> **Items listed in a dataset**
══════════

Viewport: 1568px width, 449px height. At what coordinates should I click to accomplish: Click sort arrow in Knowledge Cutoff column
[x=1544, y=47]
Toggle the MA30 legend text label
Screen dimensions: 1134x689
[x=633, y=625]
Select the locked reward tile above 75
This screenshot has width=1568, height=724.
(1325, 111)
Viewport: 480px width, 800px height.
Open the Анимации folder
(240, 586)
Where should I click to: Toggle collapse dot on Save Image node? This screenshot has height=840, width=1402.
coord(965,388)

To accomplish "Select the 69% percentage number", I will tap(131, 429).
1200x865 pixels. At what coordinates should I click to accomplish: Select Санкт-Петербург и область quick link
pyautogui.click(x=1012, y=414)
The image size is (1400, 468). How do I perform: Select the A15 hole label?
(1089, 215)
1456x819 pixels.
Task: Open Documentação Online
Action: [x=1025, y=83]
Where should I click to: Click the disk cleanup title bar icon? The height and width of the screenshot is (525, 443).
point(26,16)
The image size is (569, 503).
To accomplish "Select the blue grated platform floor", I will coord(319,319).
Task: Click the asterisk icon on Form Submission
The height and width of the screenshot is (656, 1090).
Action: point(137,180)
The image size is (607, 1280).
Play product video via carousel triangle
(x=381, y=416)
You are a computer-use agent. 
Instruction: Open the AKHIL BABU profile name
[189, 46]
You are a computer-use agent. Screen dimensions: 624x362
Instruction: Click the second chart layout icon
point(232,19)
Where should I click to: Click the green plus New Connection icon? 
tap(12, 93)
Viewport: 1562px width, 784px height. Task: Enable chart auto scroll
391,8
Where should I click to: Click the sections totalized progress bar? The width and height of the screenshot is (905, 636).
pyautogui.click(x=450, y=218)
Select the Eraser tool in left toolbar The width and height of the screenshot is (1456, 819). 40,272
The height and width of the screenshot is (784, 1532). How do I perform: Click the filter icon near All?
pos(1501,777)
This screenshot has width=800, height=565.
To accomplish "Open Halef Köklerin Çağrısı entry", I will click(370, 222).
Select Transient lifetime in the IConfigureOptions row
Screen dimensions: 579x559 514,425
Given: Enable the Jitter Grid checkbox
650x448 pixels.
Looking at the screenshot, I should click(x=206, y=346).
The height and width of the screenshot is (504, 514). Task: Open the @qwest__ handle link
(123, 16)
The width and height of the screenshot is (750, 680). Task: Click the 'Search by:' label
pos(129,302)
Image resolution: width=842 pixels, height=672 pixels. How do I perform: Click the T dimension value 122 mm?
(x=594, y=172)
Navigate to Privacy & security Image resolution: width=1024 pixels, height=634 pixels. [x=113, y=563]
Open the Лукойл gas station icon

══════════

> **EXERCISE BRIEF**
Edit the items from the line containing "Select the Eraser" through the line containing "pos(129,302)" by changing "Jitter" to "Snap" and leaving everything else as it is. Write out only those lines.

> **SOLVED PROBLEM**
Select the Eraser tool in left toolbar The width and height of the screenshot is (1456, 819). 40,272
The height and width of the screenshot is (784, 1532). How do I perform: Click the filter icon near All?
pos(1501,777)
This screenshot has width=800, height=565.
To accomplish "Open Halef Köklerin Çağrısı entry", I will click(370, 222).
Select Transient lifetime in the IConfigureOptions row
Screen dimensions: 579x559 514,425
Given: Enable the Snap Grid checkbox
650x448 pixels.
Looking at the screenshot, I should click(x=206, y=346).
The height and width of the screenshot is (504, 514). Task: Open the @qwest__ handle link
(123, 16)
The width and height of the screenshot is (750, 680). Task: Click the 'Search by:' label
pos(129,302)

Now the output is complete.